Prevost’s May 12 registration says the topic of his lobbying is to increase access in B.C. to Emergent’s Narcan nasal spray product, which is an emergency remedy for opioid overdoses. The Ministry of Health and Fraser Health are among the public bodies Prevost is targeting.

Dr. Bonnie Henry’s Back to School campaign (BC Gov)

Under the NDP’s 2018 lobbying reforms, deputy ministers and assistant deputy ministers are banned from lobbying for two years after leaving the government. But not so for a communications director, like Prevost.

A lobbying watchdog called Prevost’s career move a conflict of interest nonetheless.

“It’s always unethical for someone to be leaving government in a significant position and starting to lobby right away, especially if they’re lobbying in the same area that they worked in government,” said Duff Conacher, co-founder of DemocracyWatch. “There should be a cooling-off period for everyone, on a sliding scale, based on your connections in government, your relations in government, the access to information you had.”

Neither Health Minister Adrian Dix nor Prevost responded to interview requests from theBreaker.news.

Before working in the B.C. NDP government, Prevost worked for NDP governments in Alberta and Manitoba. His other lobbying clients with Counsel are the B.C. Real Estate Association, Insurance Council of B.C., Toyota Canada, Encorp Pacific, Hello Fresh Canada, and North York Rehabilitation Centre Corp.

Democracy Watch’s Duff Conacher

Conacher said there should be a cooling-off period for Prevost that should last until this government, and the officials he worked with, are out of office.

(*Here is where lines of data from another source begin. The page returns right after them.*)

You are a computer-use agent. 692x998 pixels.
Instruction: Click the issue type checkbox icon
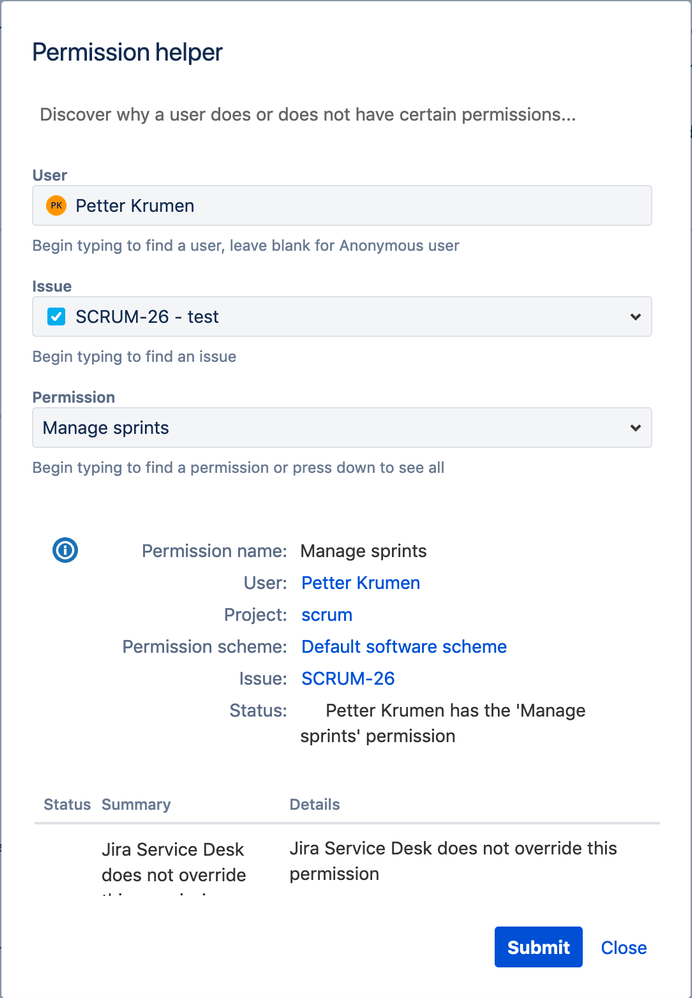(x=56, y=317)
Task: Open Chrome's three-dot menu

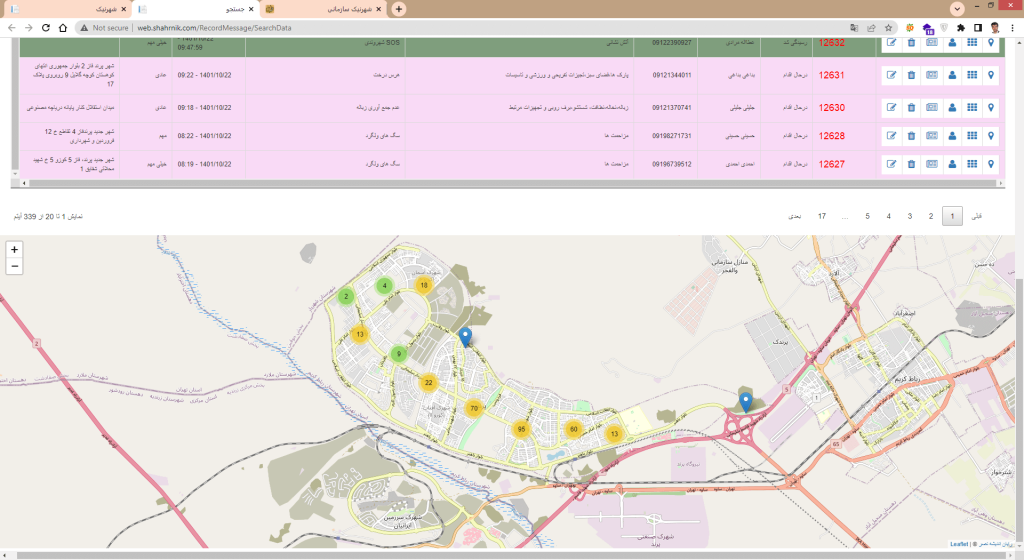Action: pos(1012,28)
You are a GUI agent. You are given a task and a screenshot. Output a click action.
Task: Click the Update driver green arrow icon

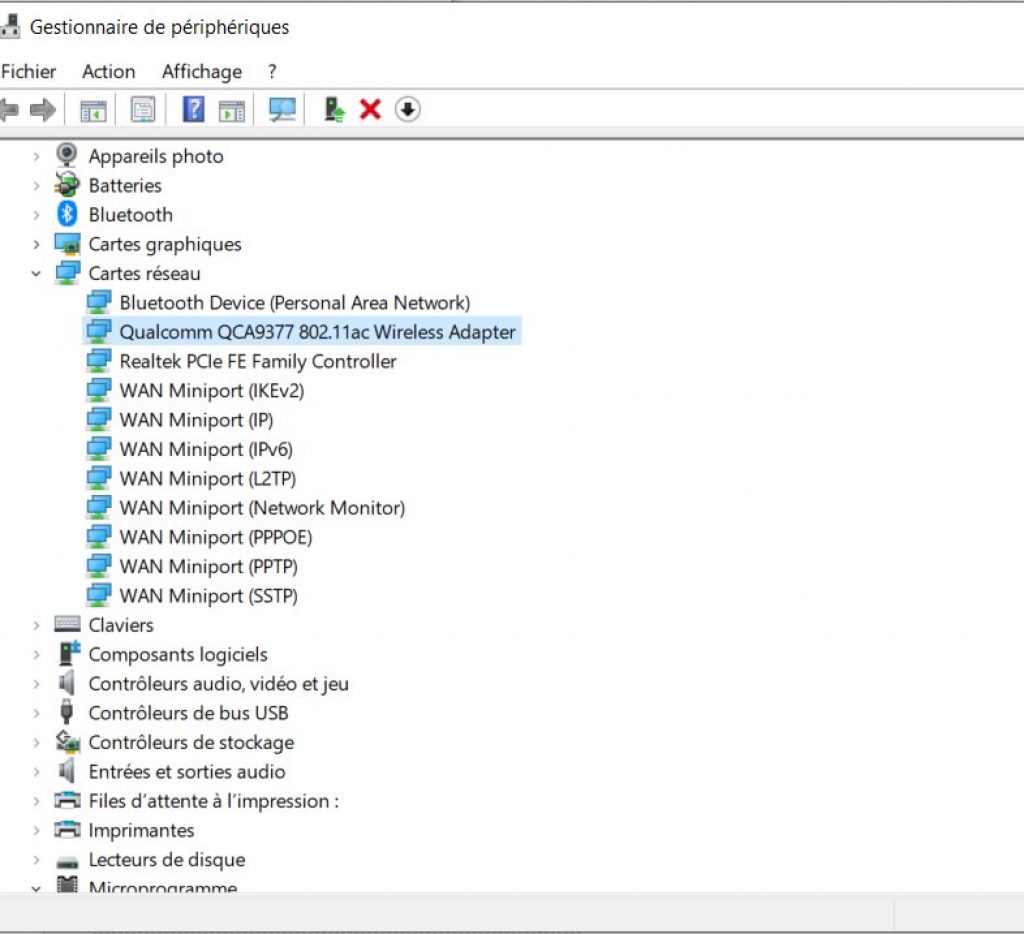[335, 110]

“When would the conflict of interest ever disappear otherwise?” Conacher said. “He has the relationships with them, he has the inside access and knowledge.”

Prevost is not the first NDP operative to leave a senior communications job in the B.C. government and walk through the loophole into an NDP-friendly lobbying firm. In May 2020, theBreaker.news revealed that Premier John Horgan’s speechwriter, Danielle Dalzell, had quit to join the Earnscliffe lobbying company.

After last fall’s snap election, Horgan rewarded Raj Sihota, the executive director of the B.C. NDP, with a $15,000 no-bid contract to work on his transition team. In January, Sihota joined NDP-aligned lobbying firm Strategies360 and has since registered to lobby the NDP government on behalf of five clients.